When it comes time to reproduce, iteroparous individuals allocate resources toward future reproduction; whereas semelparous individuals invest all available energy in a single reproductive event.
What is meant by r-selection? K-selection?

r-selected- species allocate most of their resources towards early reproduction. They have high fecundity, short life-spans, early age of first reproduction, low investment in each offspring, and other life history characteristics that allow them to reproduce quickly. The 'r' comes from the symbol used for growth rate - these species have high 'r'. This term is contrasted with K-selected species. This classification has come under attack as not actually representing the real world very well, but is still often used as a conceptual shorthand.

K-selected species allocate much of their resources towards growth, defense, and other non-reproductive life functions, and invest heavily in each offspring. Because of this allocation of resources, they tend to have low fecundity, long life-spans, late age of first reproduction, and other life history characteristics that allow them to produce offspring with a high probability of survival. This term is contrasted with r-selected species. This classification has come under attack as not actually representing the real world very well, but is still often used as a conceptual shorthand.

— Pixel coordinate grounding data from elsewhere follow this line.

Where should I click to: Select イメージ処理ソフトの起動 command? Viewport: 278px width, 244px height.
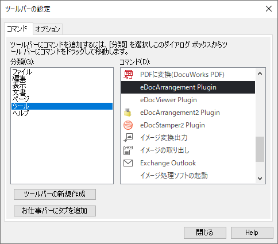[x=188, y=176]
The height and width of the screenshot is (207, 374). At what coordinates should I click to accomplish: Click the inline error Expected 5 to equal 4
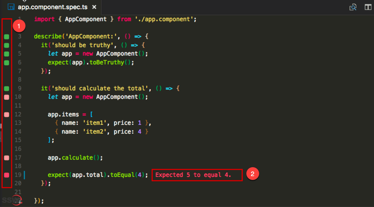point(197,175)
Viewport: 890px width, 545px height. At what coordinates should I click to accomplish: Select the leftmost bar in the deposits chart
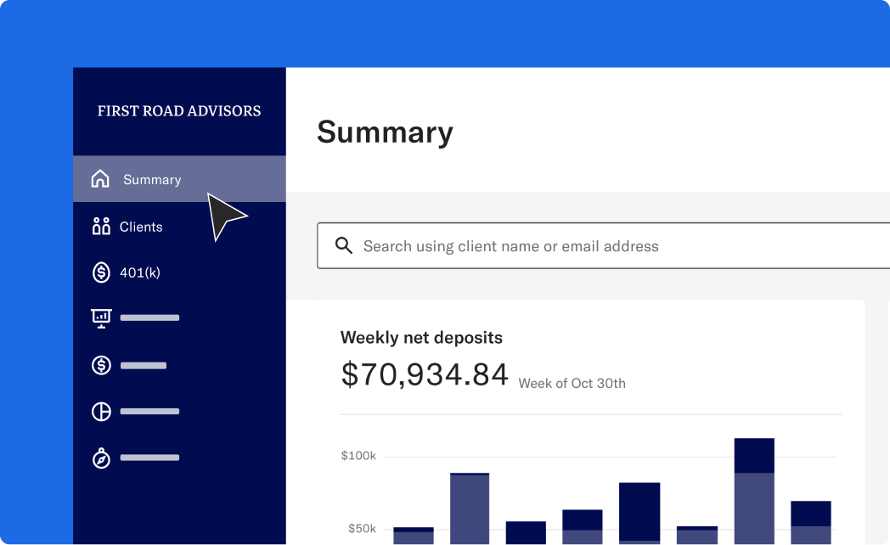pos(414,536)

Sketch Grime’s model of plant life history. Explain how the three sides of the triangle interact with one another. What are the three “pure” strategies from his model?
[pic]

1. High stress, low disturbance environments favor stress-tolerant species. Because of the wide variety of potential stressors, plants have evolved a number of strategies for dealing with stress. Typically, these includes slow growth rates, evergreen vegetation, long-lived tissues, and extensive storage of nutrients or water. 2. In high disturbance but low-stress environments, such as areas that burn frequently, host many herbivores, or experience seasonal extremes, ruderalspecies are favored. These species have high intrinsic population growth rates that allow them to thrive between disturbance events. They grow quickly, reproduce early and invest heavily in seed production. Often, their seeds can survive long periods, quickly germinating after a disturbance event. Examples include grasses and weedy species such as dandelions. 3. The final category consists of those environments with both low stress and low disturbance. Here, resources are abundant and conditions favorable for growth, so those species with the most competitive strategies will succeed. These plants grow quickly, efficiently take up resources such as water and nutrients, tend to live a long time, and devote relatively conservative amounts of resources toward seed production. Examples are large, long-lived trees like oak and hickory.

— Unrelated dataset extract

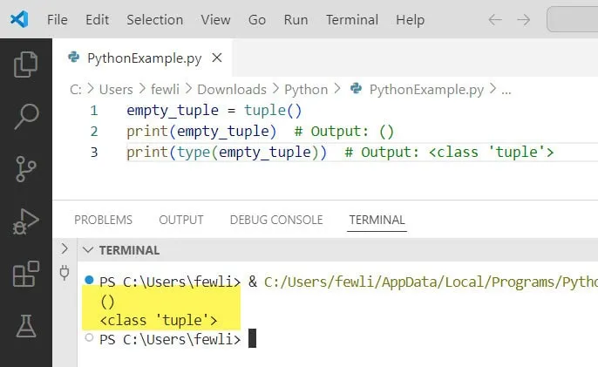Open the Selection menu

Differentiate between the three strategies of the Winemiller and Rose model, derived from fish life histories.

[pic]
Opportunistic species, including guppies, reach reproductive maturity early in life and produce small numbers of offspring (small mx), and are therefore well suited to exploit unpredictable environmental conditions.
Equilibrium species, including sharks and aquatic mammals such as dolphins and whales, mature at older ages, produce small numbers of offspring (small mx), and have high juvenile survivorship (large lx), and are therefore suited to more stable conditions.
Periodic species, including sturgeon and sunfish, mature late and have many offspring (high mx) but low juvenile survivorship (low lx). These species are well adapted to reproducing in environments that have infrequent periods of favorable conditions.

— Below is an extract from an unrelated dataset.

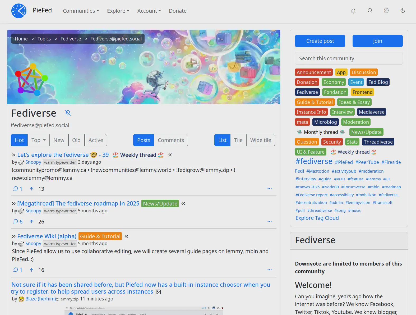Open more options for Let's explore post
The width and height of the screenshot is (416, 315).
point(269,189)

What does it mean for a response to be plastic? To what can this term be applied? (Behavior only? Or other aspects of life history as well?)

Plasticity- is the ability of an organism to change during its lifetime in response to its environment. Specifically, phenotypic plasticity refers to changes in the organism's phenotype, and behavioral plasticity refers to changes in patterns of behavior.
Plastic responses are taken to be different from normal developmental changes. Plasticity contrasts with aspects of the organism's phenotype or behavioral repertoire that are obligatory ("hard-coded", genetically speaking).